However, almost all designers of online collaboration focus on the tech/artifact part. Since they are not looking at the (far messier) human part, their success rate is unsurprisingly very low.
Edgeryders has a very significant experience of online collaboration. Not only (not even mainly) around software development, but around business projects, organizing conferences (LOTE), socializing the submission of applications (FormStorm), near-real time coordinating in social media communication (Twitterstorm) etc. The reason why we can do this stuff is that we are a diverse community with a significant hacker component, and the hackers' culture of documentation has been spreading.

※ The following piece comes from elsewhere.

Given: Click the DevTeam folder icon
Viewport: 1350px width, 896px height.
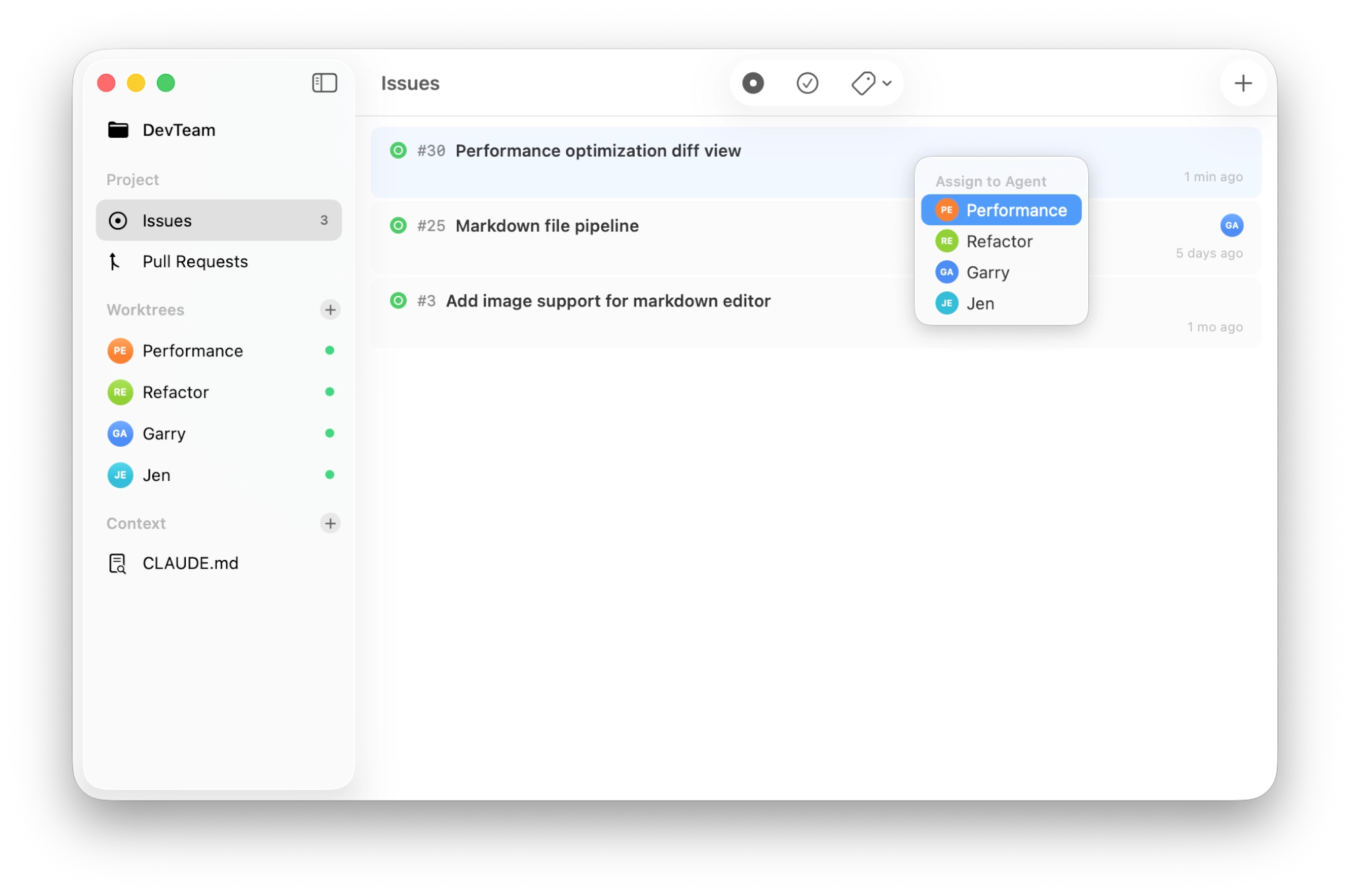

Documentation is the vector of sharing. It means: every time you do something you take time to document what you do with guidelines, instructions, tutorials etc., so that others can pick it up where you left off. This is very counterintuitive to do, because documentation is time-consuming for those who do the documenting; but it is superefficient, because information can be duplicated costlessly. A whole tribe of documenters moves at the speed of light: everybody spends some extra time when documenting what he or she does, but then saves ten times that time by virtue of easy access to the knowledge others have created. So, documenting is non-Nash, Pareto superior.
Historically, hackers have solved this by creating a culture of documentation. This means acknowledging the hard work of people doing it well, rewarding them with attention and kudos etc. Preliminary experience in Edgeryders shows that this can be done also outside the hacker world. For example, the latest Living On The Edge conference generated a lot of documentation, most of it pretty high quality. This both taught people to work together online (on wikis, comments and posts) and made the online space more attractive as its content grew in quality and coverage.
So, we will not tackle this by building another platform. We will teach people to teach each other how to make tutorial, how to write an effective post, how to build and manage online communities (@Noemi and others keep a wiki for this in the context of Edgeryders – QED, I guess). Prototype it on some coops. And see.
You guys can do the coop organizing and reachout and communication; we can take the lead on collaboration practices.